Matthew Fazelpoor//April 20, 2022
New gaming numbers released April 18 by the New Jersey Division of Gaming Enforcement showed a mixed bag of trends for the state’s gambling market.
While the sports betting industry continued its meteoric rise, with wagers breaking the $1 billion mark ($1.12 billion) for the sixth time, seven of the state’s nine casinos continued to lag behind their-in person, pre-pandemic revenue levels.
Casinos reported $423.7 million in total gaming revenue for March, which is a 17.9% increase from last March’s $359.3 million. However, brick-and-mortar figures show a different side of the equation. Casinos reported $216.6 million in-person revenue, which improved on February 2022’s numbers, but fell short of pre-pandemic levels. In March 2019, casinos posted $223.2 million in revenue.
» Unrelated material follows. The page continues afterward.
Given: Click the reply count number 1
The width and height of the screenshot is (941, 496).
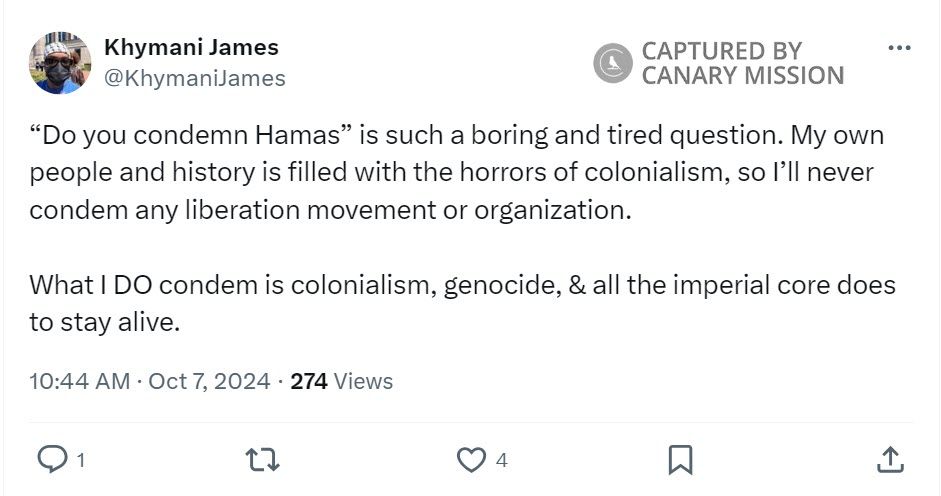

The snapshot reflects a complicated situation as casinos emerge from the pandemic.
“With such a strong start to the year we have every reason, barring as yet unforeseen complications, to expect 2022 to set new near-term records for total records for total annual gross gaming revenue,” said Jane Bokunewicz, faculty director of Stockton University’s Lloyd Levenson Institute of Gaming, Hospitality and Tourism. “However, operators may still struggle to gain ground on pre-pandemic 2019 in terms of brick-and-mortar gaming revenues. Market pressures such as gas prices likely had an impact on March 2022 totals, which fell short of 2019. In comparison, January and February 2022 each exceeded 2019 single brick-and-mortar revenue totals.”
Casino operators say the sports betting wager numbers are a bit of mirage to their bottom line since only $66.4 million of that mind-blowing figure will be kept as revenue after paying off winning bets, third-party partners and other expenses.
Only the Hard Rock Hotel & Casino Atlantic City and Ocean Casino Resort are winning more in-person than they did before the pandemic.
One more positive trend comes from internet gambling, which produced a month of record revenue, taking in $140.7 million.
Atlantic City officials are preparing for a big boom this spring and summer as more and more people return to a sense of a post-pandemic normalcy. And officials and operators say that one of the main struggles on the premises is the labor shortage, which has hit the hospitality industry particularly hard.
“One indicator that has been slow to recover from the pandemic is casino employment,” Bokunewicz said. “As the industry heads into the summer season, traditionally a period with higher demand for in-person gaming, we will begin seeing the restoration of some casino jobs in the city. But it is unlikely to result in pre-pandemic levels of employment, at least in the short term.”